Le gradient thermique

Le gradient thermique caractérise la variation de la puissance appelée sur un réseau électrique en fonction de la température extérieure. Il est d’ordinaire exprimé en MW par °C. Un gradient thermique de 1 000 MW/°C signifie qu’un abaissement de la température extérieure de 1 °C entraîne, en première approximation, un appel de puissance supplémentaire sur le réseau de 1 000 MW. Cette notion est très importante car elle conditionne le dimensionnement de l’approvisionnement national en électricité (parc français de production, effacements et imports) pour faire face aux journées les plus froides de l’hiver.

En France, le gradient thermique a augmenté au fil des années et RTE considère qu’il s’élève aujourd’hui à 2 400 MW/°C. Ce chiffre est stabilisé mais il est élevé au regard des chiffres constatés dans les pays voisins et la responsabilité de ce gradient est fréquemment imputée au chauffage électrique dont sont équipées 8,5 millions de résidences principales (1).

Bien entendu, la thermo-sensibilité de la consommation à la température extérieure existe pour toutes les énergies. En France, le gradient thermique du parc de logements chauffés au gaz est de l’ordre de 5 400 MW/°C (source GRT Gaz), soit plus du double du gradient électrique.

Une affaire plus compliquée qu’il n’y paraît…

L’analyse des phénomènes de pointe est complexe. En effet, les appels de puissance en provenance des équipements dits « thermosensibles » sont fonction de la température extérieure à un instant donné mais aussi de l’historique de cette température au cours des jours qui précèdent. Du fait de l’inertie des bâtiments, une température de -5 °C, par exemple, engendre un appel de puissance plus important si elle fait suite à plusieurs jours de grand froid que s’il s’agit d’un refroidissement passager. La définition du gradient thermique n’est pas unique et EDF et RTE utilisent des modèles sophistiqués qui prennent comme valeurs explicatives plusieurs températures, lissées sur certaines périodes.

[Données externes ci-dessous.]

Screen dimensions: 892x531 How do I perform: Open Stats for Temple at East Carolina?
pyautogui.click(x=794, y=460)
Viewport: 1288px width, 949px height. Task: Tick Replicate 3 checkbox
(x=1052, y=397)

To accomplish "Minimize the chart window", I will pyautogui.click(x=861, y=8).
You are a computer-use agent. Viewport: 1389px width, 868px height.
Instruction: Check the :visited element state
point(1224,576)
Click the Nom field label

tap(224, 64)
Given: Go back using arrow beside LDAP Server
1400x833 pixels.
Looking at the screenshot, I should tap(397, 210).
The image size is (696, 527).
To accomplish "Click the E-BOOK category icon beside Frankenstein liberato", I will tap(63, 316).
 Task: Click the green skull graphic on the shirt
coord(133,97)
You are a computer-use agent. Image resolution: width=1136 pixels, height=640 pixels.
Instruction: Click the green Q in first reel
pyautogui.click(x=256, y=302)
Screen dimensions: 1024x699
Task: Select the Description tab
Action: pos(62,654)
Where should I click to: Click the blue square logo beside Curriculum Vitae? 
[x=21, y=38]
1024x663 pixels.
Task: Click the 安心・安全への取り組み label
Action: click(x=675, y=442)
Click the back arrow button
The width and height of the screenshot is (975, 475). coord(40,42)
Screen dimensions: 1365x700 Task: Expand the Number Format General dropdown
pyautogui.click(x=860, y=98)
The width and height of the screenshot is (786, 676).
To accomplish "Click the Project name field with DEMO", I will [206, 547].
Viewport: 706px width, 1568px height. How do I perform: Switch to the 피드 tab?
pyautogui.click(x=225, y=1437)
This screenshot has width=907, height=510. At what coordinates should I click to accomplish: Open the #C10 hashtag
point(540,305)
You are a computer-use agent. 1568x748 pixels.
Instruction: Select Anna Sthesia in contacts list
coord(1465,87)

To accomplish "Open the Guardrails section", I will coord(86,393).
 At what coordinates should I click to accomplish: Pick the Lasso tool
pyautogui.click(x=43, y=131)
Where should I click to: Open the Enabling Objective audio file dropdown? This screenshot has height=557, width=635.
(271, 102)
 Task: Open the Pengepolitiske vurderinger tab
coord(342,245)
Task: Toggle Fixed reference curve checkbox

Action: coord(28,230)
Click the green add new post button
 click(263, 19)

Si l’on se limite à un modèle simple fondé sur la corrélation entre la puissance maximale appelée chaque jour au cours de la période de chauffe et la température extérieure journalière moyenne, on peut, à partir des données de l’Open Data de RTE, construire des diagrammes tels que celui de la figure 1 pour la période de chauffe 2017/2018. On en déduit que le gradient thermique rapporté à la température journalière moyenne est de l’ordre de 2 200 MW/°C. Si on prenait comme valeur explicative la température minimale de la journée, on trouverait un coefficient moins important.

Figure 1 : Corrélation entre la puissance maximale appelée
journellement pendant la saison de chauffe 2017/2018 et la
température moyenne de la journée. Données : Open Data RTE.

La pointe de 19h ne s’explique pas par le chauffage électrique !

Il faut d’abord souligner que la pointe du soir, qui constitue généralement la pointe journalière en jour de semaine, n’est pas spécifiquement due au chauffage électrique. En effet, l’appel de puissance lié au chauffage des bâtiments est relativement étal tout au long de la journée ( figure 2). « Le phénomène de pointe à 19 h, observé en hiver, s’explique principalement par la contribution cumulée de l’éclairage et de la cuisson [RTE Bilan prévisionnel 2016] ». Bien que le poste « éclairage » soit en diminution du fait du développement de l’éclairage par LED, ces deux postes représentent couramment quelque 10 GW d’appel de puissance vers 19 h, ce qui est très important.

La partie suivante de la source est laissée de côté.